Fig. 4: Capture your own notes about fixing a violation or display user notes from across the organization to enhance the DRC fixing flow.
Keeping IP secure: Customization, openness and control
Trust also depends on how data is managed and knowledge is shared. Siemens’ “data link” concept ensures each customer can incorporate their own designs, best practices and company-specific documentation into the Calibre AI system—always within a secure, isolated environment.

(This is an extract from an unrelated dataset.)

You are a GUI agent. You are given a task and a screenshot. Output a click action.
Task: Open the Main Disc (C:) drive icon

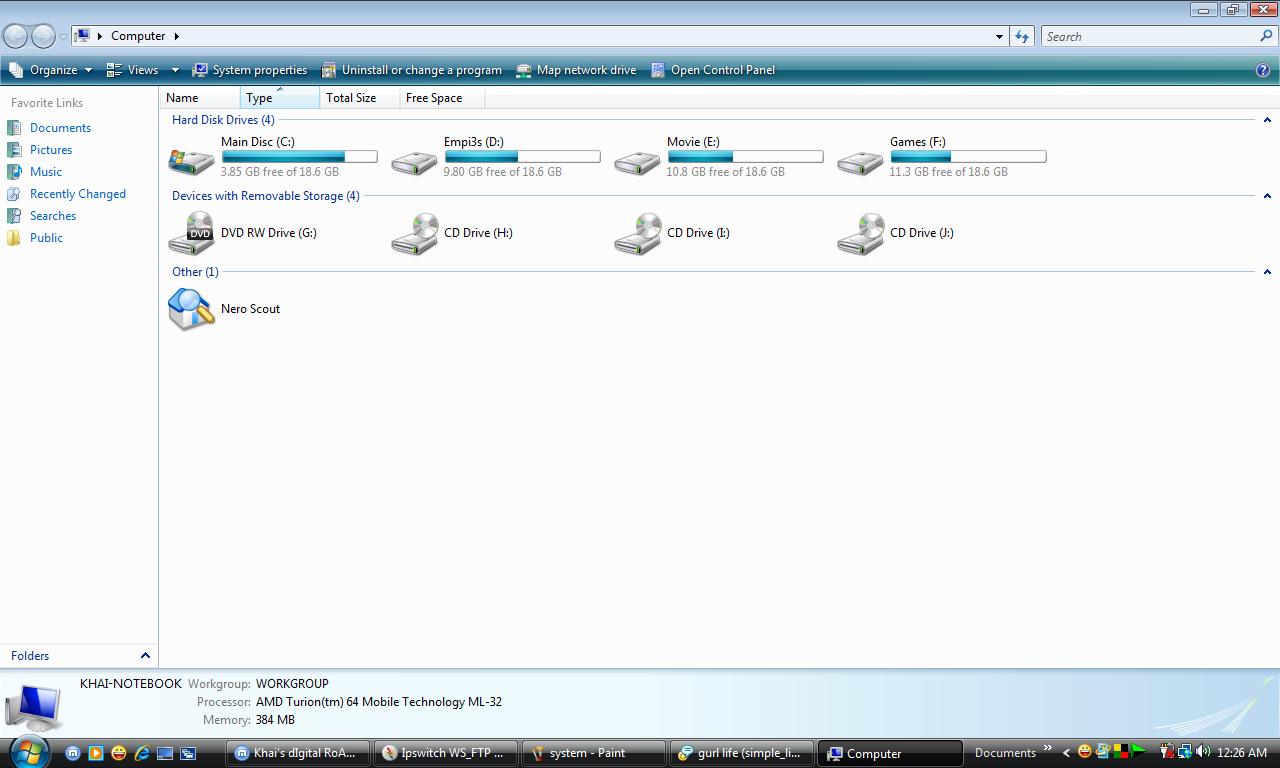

The result is continuous system learning, richer insight and a guarantee that intellectual property never leaves the company boundary.
Looking ahead: The next frontier of AI-enabled signoff
As EDA and manufacturing complexity continue to grow, Siemens and Calibre are extending AI-enabled productivity gains to additional domains: layout versus schematic, electrical reliability, even moving towards automated error correction as the next logical step. The roadmap is ambitious, but at every stage, Calibre’s philosophy remains clear: trust the deterministic core, unleash productivity with AI where it adds value and make explainability and partnership non-negotiable pillars of the platform.
AI with accountability
Siemens Calibre AI offers a compelling answer to the semiconductor industry’s push-pull between innovation and risk. By aiming for practical, explainable automation around a bedrock of deterministic signoff, Calibre brings real-time productivity and confidence to design teams—without ever asking them to compromise on quality or control. As the semiconductor industry moves towards higher complexity chips, this blend of innovation, trust and partnership may prove to be the true differentiator in AI-driven EDA.